Een feestje waar wij toevallig óók waren. Ik had via de
bekende veilingensite voor een handjevol euro’s vier tickets geregeld en nu
reden we vol verwachting richting Brabanthallen. Want waar er tegenwoordig geen
weekend voorbij gaat waarin je je níet kunt onderdompelen in 90’s jeugdsentiment,
was een dergelijk feestje tóen nog best bijzonder. Helemaal op zo’n grote
schaal, met dan óók nog live-artiesten uit die tijd.
Verwend door de indrukwekkende decors van festivals zoals
Mysteryland en Dance Valley was de afwerking hier vrij… minimaal. Dat wil
zeggen: de boxen sprongen het meest in het oog. En dat was niet omdat ze er nou
zo spectaculair uitzagen. Nee, er was een podium met een DJ-booth en er hing
een spandoek van het feestje zodat we in ieder geval konden zien dat we goed
zaten. Maar dat was het.
We klaagden niet… zoveel hadden we immers niet betaald. En
de optredens waren hartstikke leuk. Captain Hollywood, T-Spoon en Robin S stelden
zeker niet teleur. Toen kwam Double Vision. De Spaanse dance-formatie stelde
zich voor en trapte af met hun grootste hit: Knockin’.
Een fijn nummertje. Ze hadden er in 1994 al redelijk succes mee
gehad in hun thuisland, maar toen zij een jaar later deze single ook hier
uitbrachten, werd het pas écht een hit. Zes weken lang stonden ze op de tweede
plaats in de Nederlandse Top 40. Maar elke week moesten ze weer hun meerdere
erkennen in Gangsta’s paradise.
In Den Bosch volgde na hun debuutplaat logischerwijs de tweede
single: Allright. Ook fijn,
misschien zelfs wel fijner, maar een iets minder grote hit dan zijn voorganger.

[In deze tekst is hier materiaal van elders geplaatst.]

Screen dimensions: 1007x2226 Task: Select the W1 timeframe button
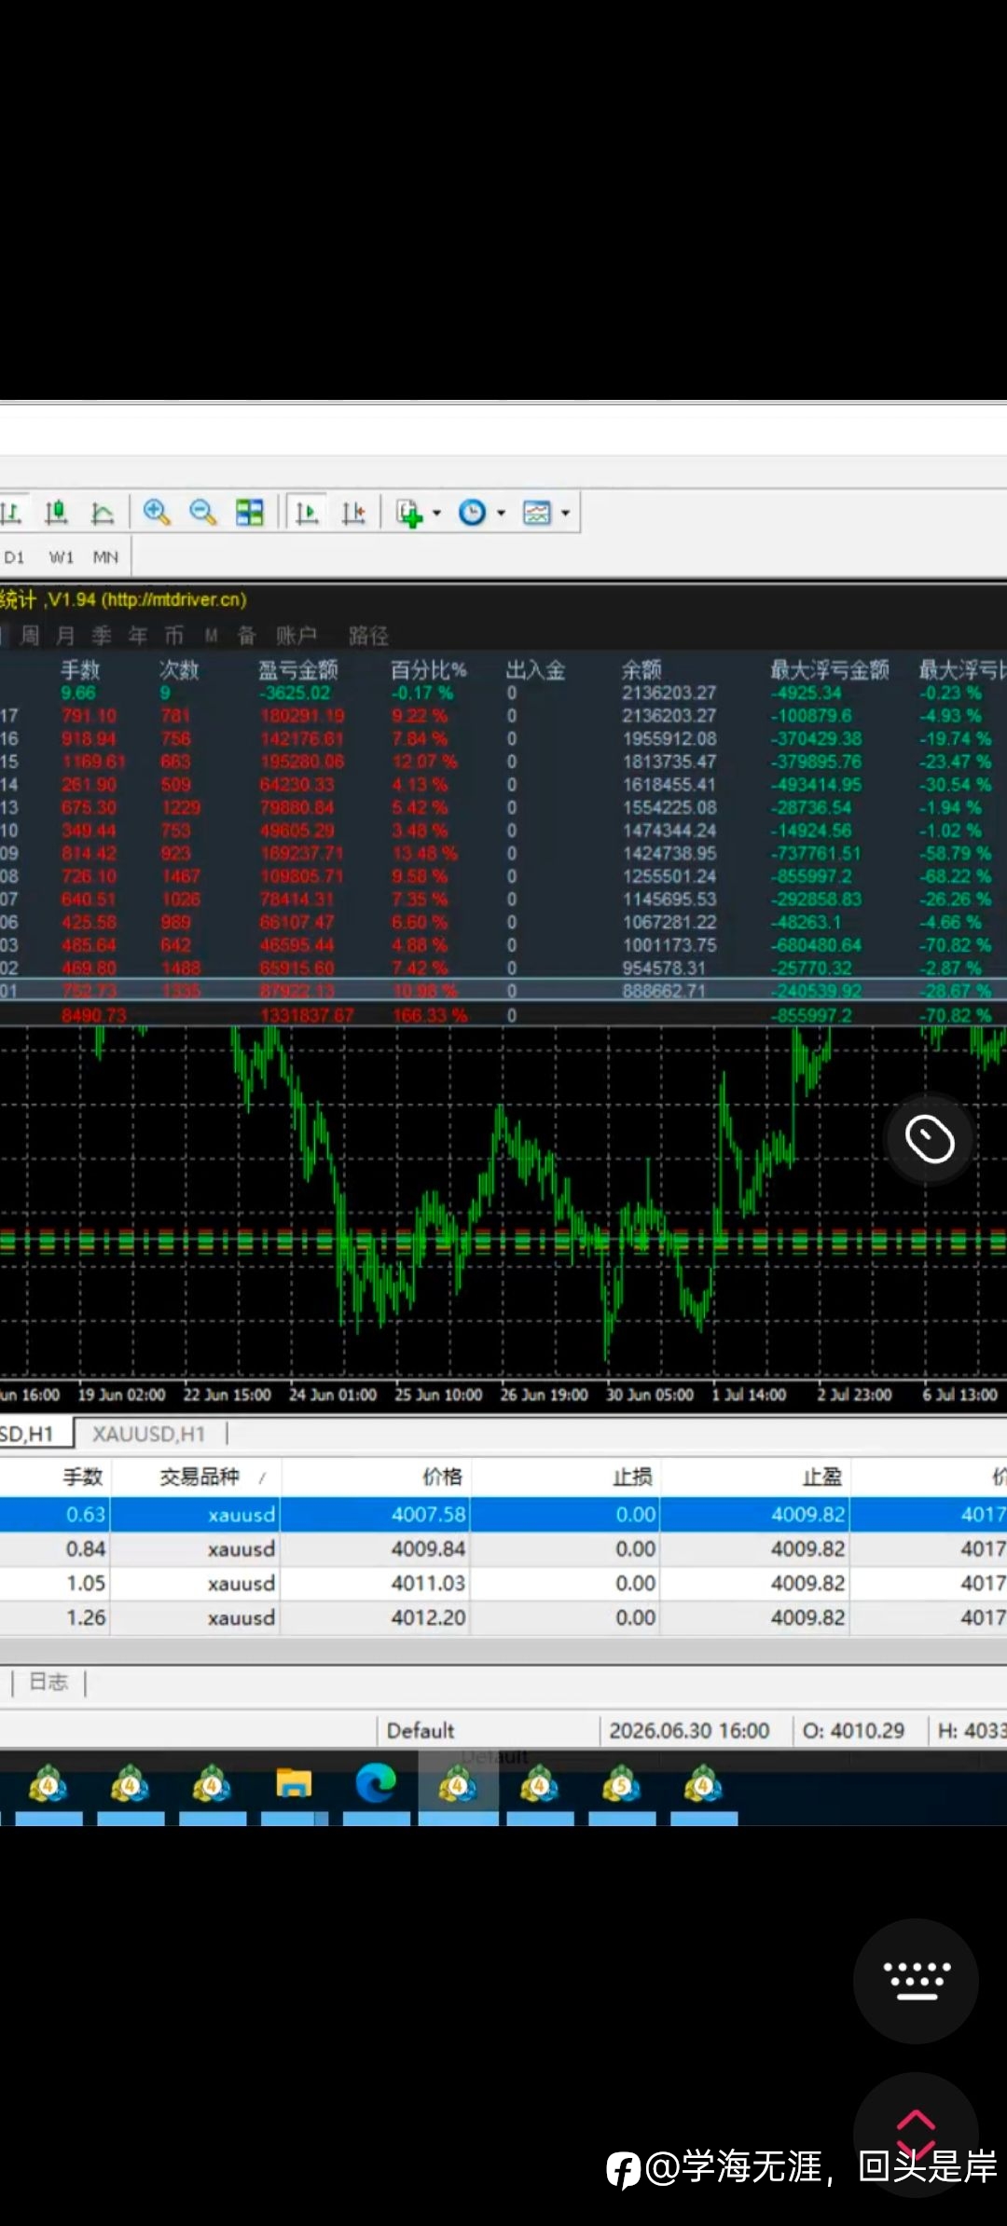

Een derde nummer volgde. Ik vermoed dat het hun derde single betrof, maar zelfs
bij mij als zelfbenoemd 90’s dance-specialist, deed het weinig belletjes
rinkelen.
Gelukkig werd het daarna weer een stuk herkenbaarder. Ze deden
opnieuw Knockin’. En daarna opnieuw Allright. En ze sloten dit spektakel
af met hun grootste hit… Knockin’. Nee,
de creativiteit van deze Eurodance-formatie kende werkelijk géén grenzen.